As the book begins, however, the reader does not find the usual third-person narration. Instead, the story is told through the eyes of Andy Dalziel, speaking into a digital voice recorder (which he has dubbed Mildred after a tiresome aunt), given to him by the head of the clinic for recording his thoughts and feelings, and those of Charlotte “Charley” Heywood, whose perceptive observations are recorded in emails to her sister Cassie, a nurse in Africa. The latter I found rather trying because Charlotte, although she is represented as a psychology graduate doing research for a postgraduate thesis on “the psychology of alternative therapies,” presents herself as semi-literate, entirely omitting apostrophes (in both contractions and possessives) and spelling every ei/ie word with the vowels reversed.

Because I had returned the library book that contained Austen’s original text, I downloaded, for reference, a 99¢ Kindle version of the “Complete Works of Jane Austen,” which includes the text of “Sanditon.” Although the edition does not so stipulate, I assume that the text is taken from a Project Gutenberg transcription, presumed to be literatim. So imagine my astonishment to find such passages as this:

He took the peices of paper as he spoke, and, having looked them over, added, “I beleive I can explain it, Sir.”

Sure enough, Austen consistently spells “believe” with the vowels reversed. She also, like Charley, sprinkles dashes throughout her dialog.
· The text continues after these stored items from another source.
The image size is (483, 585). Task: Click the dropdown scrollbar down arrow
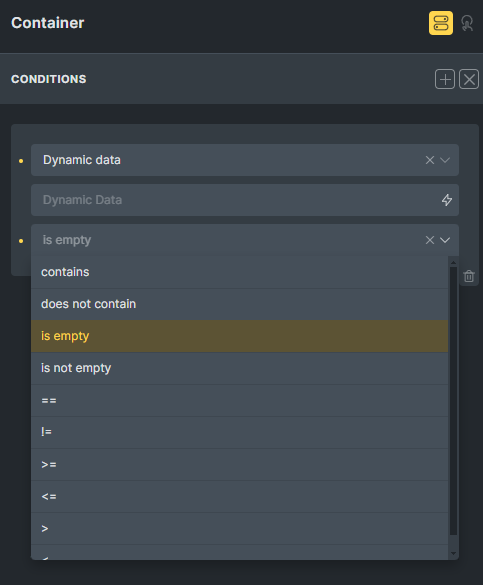click(453, 553)
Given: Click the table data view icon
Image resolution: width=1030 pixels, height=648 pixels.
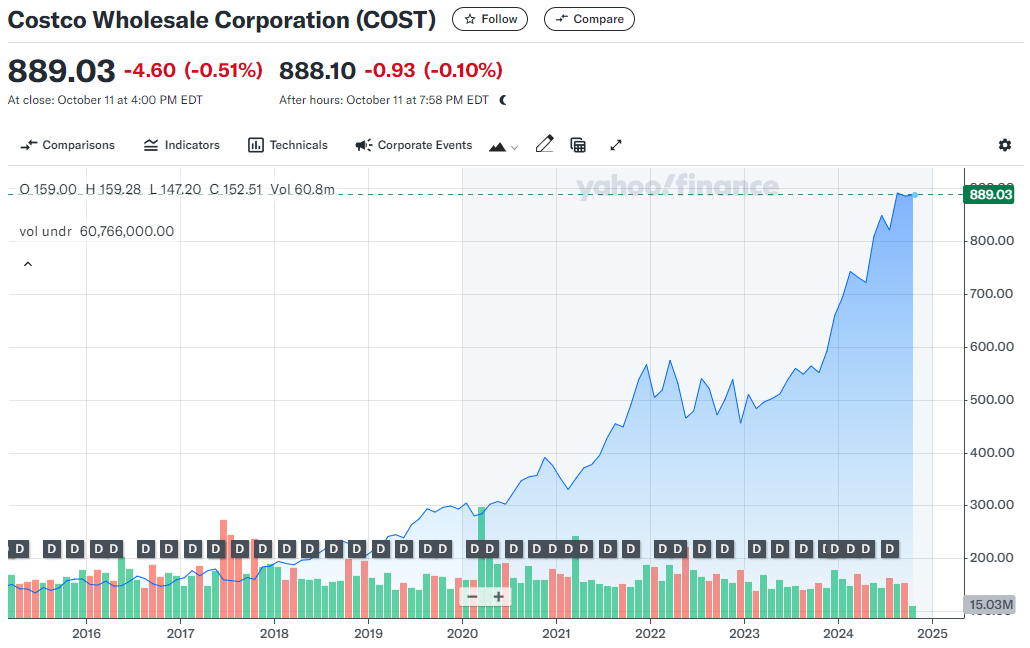Looking at the screenshot, I should (578, 145).
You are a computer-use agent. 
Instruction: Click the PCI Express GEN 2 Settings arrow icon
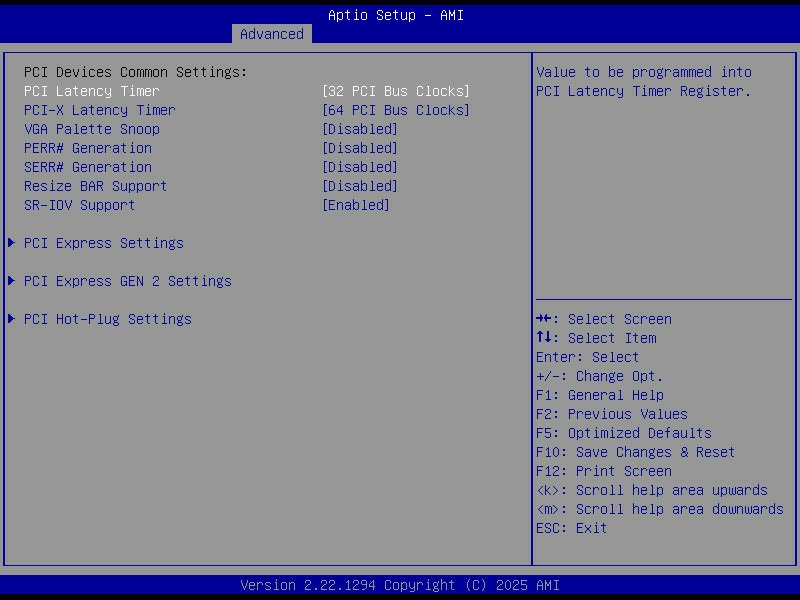[x=12, y=281]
And she capitalizes words almost at random, as in this opening paragraph:

A Gentleman and a Lady travelling from Tunbridge towards that part of the Sussex Coast which lies between Hastings and E. Bourne, being induced by Business to quit the high road and attempt a very rough Lane, were overturned in toiling up its long ascent, half rock, half sand. The accident happened just beyond the only Gentleman’s House near the Lane – a House which their Driver, on being first required to take that direction, had conceived to be necessarily their object and had with most unwilling Looks been constrained to pass by. He had grumbled and shaken his shoulders and pitied and cut his Horses so sharply that he might have been open to the suspicion of overturning them on purpose (especially as the Carriage was not his Master’s own) if the road had not indisputably become worse than before, as soon as the premises of the said House were left behind – expressing with a most portentous countenance that, beyond it, no wheels but cart wheels could safely proceed.

Or this description of Mr. Heywood:

The accident had been discerned from a Hayfield adjoining the House they had passed. And the persons who approached were a well-looking, Hale, Gentlemanlike Man, of middle age, the Proprietor of the Place, who happened to be among his Haymakers at the time, and three or four of the ablest of them summoned to attend their Master – to say nothing of all the rest of the field, Men, Women and Children, not very far off.

Even allowing for the difficulty of distinguishing capitals from lowercase in cursive writing, this is distracting. It is all very quaint, but if this is typical of Austen’s manuscripts, I am pleased that her publisher edited her books before printing!